KCNN1

Calcium-activated K⁺ channels (KCa) are divided into three subgroups according to their single-channel K⁺ conductance characteristics: large conductance (BK, KCa1.1), medium conductance (IK, KCa3.1) and small conductance (SK, KCa2.x). So far, only small conductance channels have been determined to play a role in the cell membrane of cardiomyocytes. Small conductance calcium-activated potassium SK channels are divided into three subtypes, KCa2.1(SK1), KCa2.2 (SK2) and KCa2.3(SK3), which are coded by genes KCNN1, KCNN2, and KCNN3, respectively.

Figure 1. SK channels consist of six transmembrane regions (TMs) and a single pore loop, with four subunits around the central pore. (Gu M, et al.; 2018)

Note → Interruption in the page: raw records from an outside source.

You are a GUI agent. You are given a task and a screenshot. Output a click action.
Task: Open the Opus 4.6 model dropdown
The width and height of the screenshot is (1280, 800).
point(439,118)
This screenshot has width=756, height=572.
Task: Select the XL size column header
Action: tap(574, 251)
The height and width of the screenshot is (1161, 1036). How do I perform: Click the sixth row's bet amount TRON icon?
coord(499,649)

Existing structural studies have found that the channel is composed of four α subunits (KCa2.1, KCa2.2 or KCa2.3) assembled together to form a functional homotetramer or heterotetramer. SK channels are similar to other potassium channels in that they have 6 TMDs and a P-loop region, which are homologous to the pore region (between S5 and S6) of the voltage-sensitive potassium channel and the N and C ends of the cell. Unlike other potassium channels, the transmembrane segment S4 in the SK α subunit is not charged. In addition, SK channels are not co-assembled with β subunits.

KCNN1 Function

The function of KCNN1 depends on its participation in the formation of channels. Existing studies have shown that SK channels are activated by submicromolar concentrations of cytoplasmic Ca²⁺. Ca²⁺ sensitivity is attributed to the association with calmodulin, which constitutively binds to the proximal C-terminus of each α subunit and mediates gating in response to Ca²⁺ binding. SK channels play an important role in linking intracellular Ca²⁺ concentration fluctuations with membrane K⁺ conductance. Like vascular smooth muscle, the physiological function of SK channels in the heart may be to restrict the entry of excessive Ca²⁺.

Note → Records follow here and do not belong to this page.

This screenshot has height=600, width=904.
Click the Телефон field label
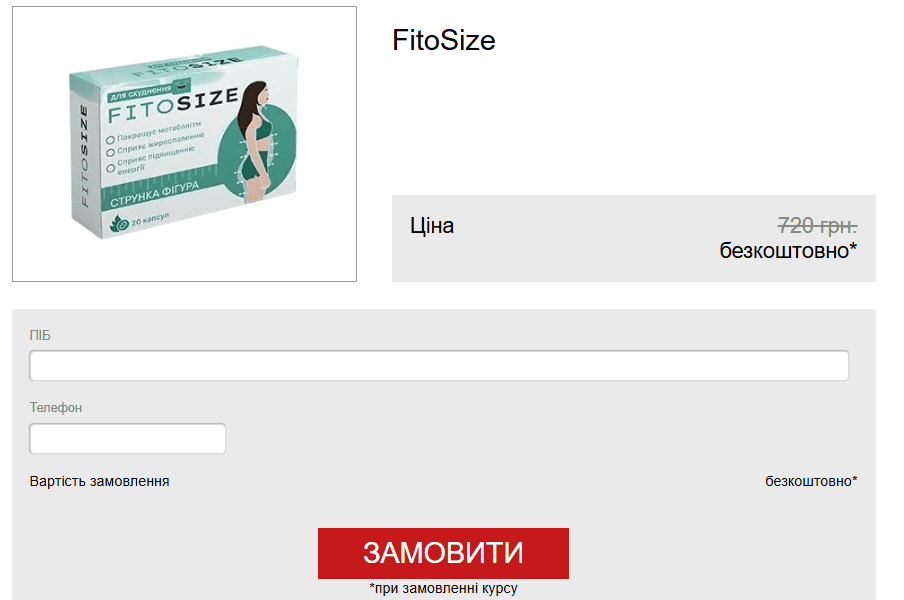[56, 407]
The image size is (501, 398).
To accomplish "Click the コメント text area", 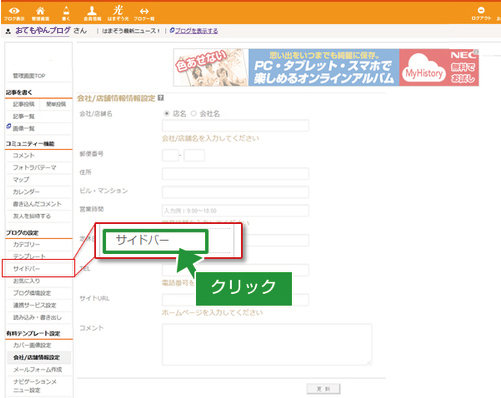I will click(x=267, y=344).
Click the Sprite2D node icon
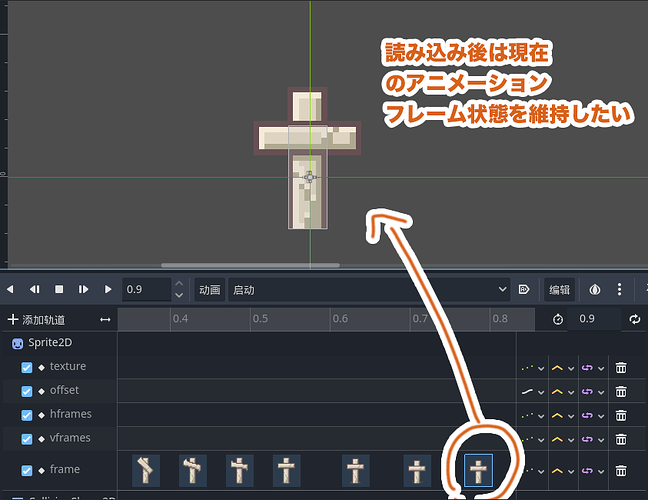Viewport: 648px width, 500px height. [x=17, y=343]
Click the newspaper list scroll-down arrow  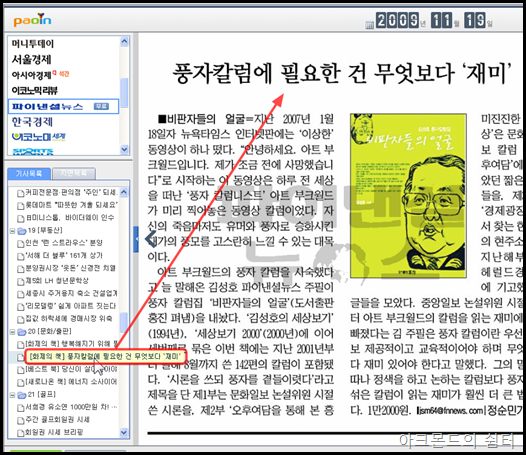pyautogui.click(x=124, y=149)
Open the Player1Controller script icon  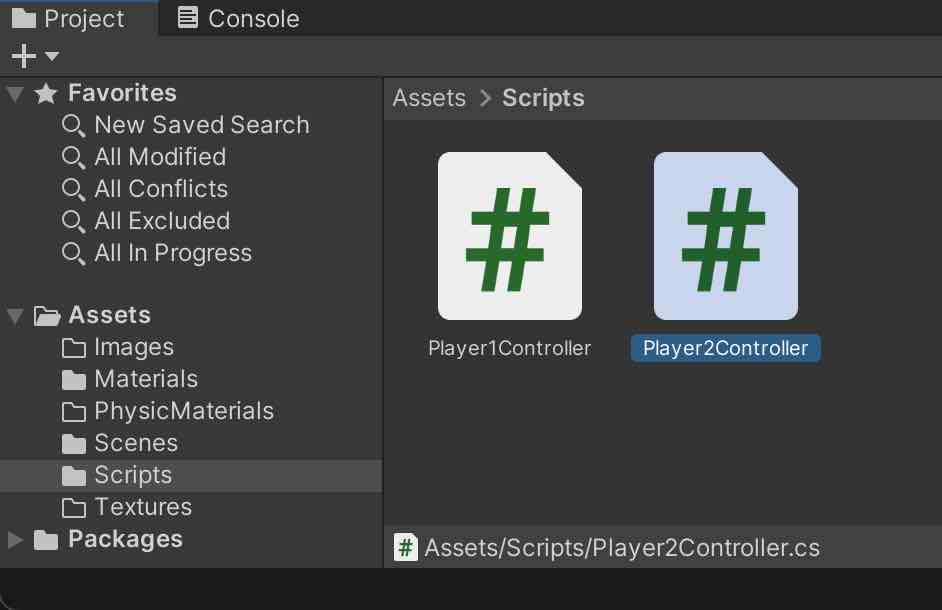point(509,236)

The SK channel-mediated current (ISK or ISK, Ca) shows inward rectification, thereby limiting the physiologically relevant outward current branches. Similar to the K⁺ current of the classic inward rectifier, divalent cations such as Ca²⁺ or Mg²⁺ may explain this inward rectification.

In addition, the study also found that the SK channel subfamily all have varying degrees of sensitivity to apamin. Among them, SK1 (KCa2.1 encoded by KCNN1) has the lowest sensitivity; SK2 (KCa2.2 encoded by KCNN2) has the highest sensitivity; and SK3 (KCa2.3 encoded by KCNN3) has medium sensitivity.

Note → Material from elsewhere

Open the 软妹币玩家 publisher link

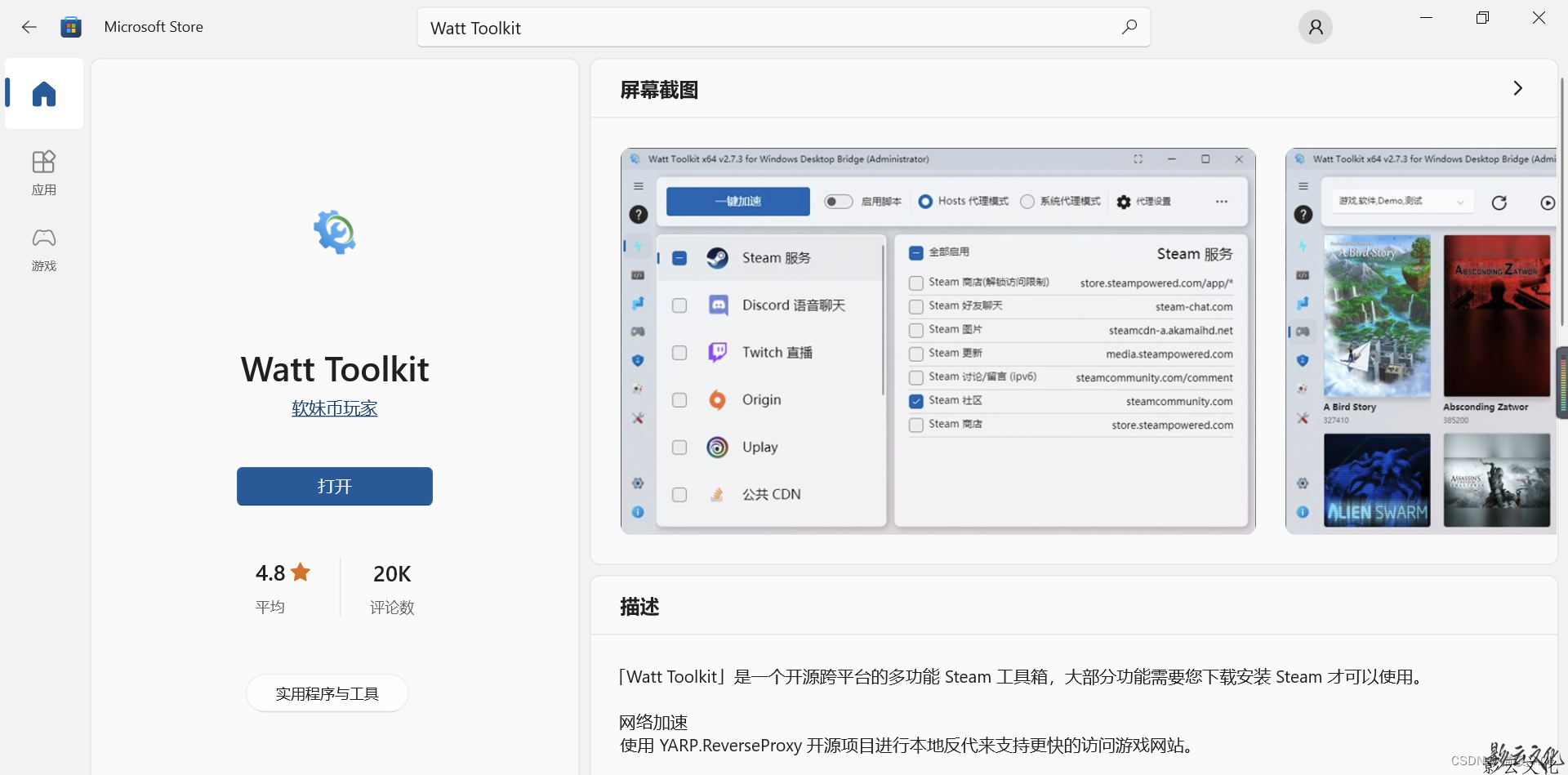tap(334, 408)
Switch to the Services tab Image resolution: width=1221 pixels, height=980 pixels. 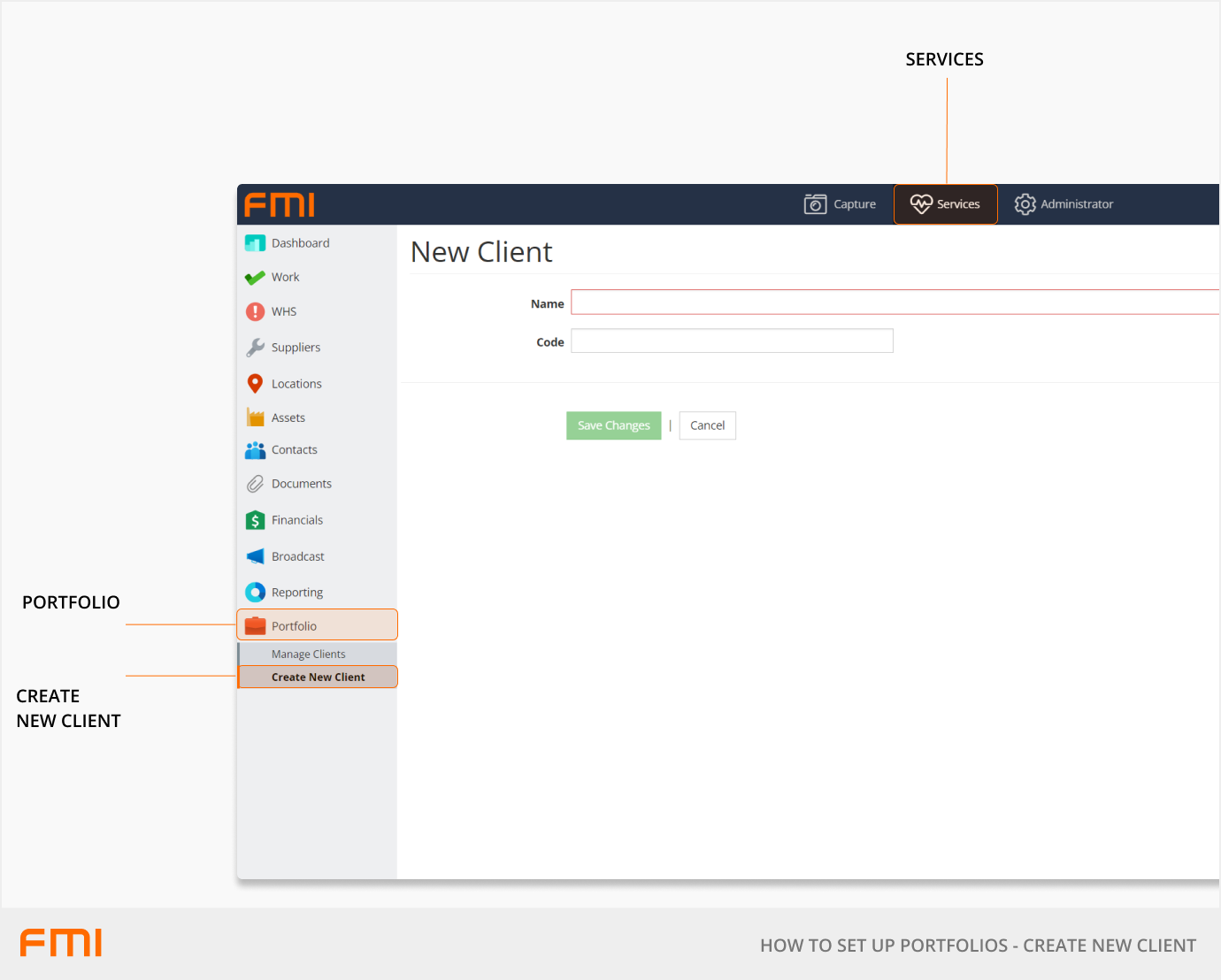point(945,204)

In addition to the function of cardiomyocytes, the SK channel formed by KCNN1 is also involved in the process of brain neuron function. After the action potential of vertebrate neurons, post-hyperpolarization (AHP) occurs, which may last for a few seconds and may have a profound effect on the firing pattern of neurons. The increase in intracellular calcium caused by the action potential is slowly attenuated. This slow decay contributes to the persistence of hyperpolarization after the action potential is triggered.

A hierarchical analysis of the SK channel found that each component is different in kinetics and is mediated by different calcium-activated potassium channels. SK channels like KCNN1 are activated in a voltage-independent manner, and have relatively small unit conductance and high sensitivity to calcium.

Studies have found that SK channels play an important role in all excitable cells and are widely distributed throughout the brain. KCa 2.1 and KCa 2.2 subunits are expressed in the neocortex, amygdala, brainstem and hippocampus, while KCa 2.3 subunits are highly expressed in the midbrain, hypothalamus, cerebellum and thalamus. The SK channel plays an important role in neurons because it is located on the excitatory synapses and dendritic branches, spines and shafts of many central neurons. SK channels play an important role in the regulation of limbic, midbrain dopaminergic excitability and synaptic function, and cerebellar neurons, suggesting that these channels are important regulators of dopamine release in the entire brain, thus suggesting that they may be involved in Parkinson's disease.

References

1. Kohler, M., et al.; Small-conductance, calcium-activated potassium channels from mammalian brain. Science. 1996, 273: 1709-1714.
2. V.Suppiramaniam, et al.; Comprehensive Toxicology (Second Edition). Volume 6, 2018, Pages 202-241.
3. Gu M, et al.; Small-conductance Ca²⁺-activated K⁺ channels: insights into their roles in cardiovascular disease. Exp Mol Med. 2018, 50(4):1-7.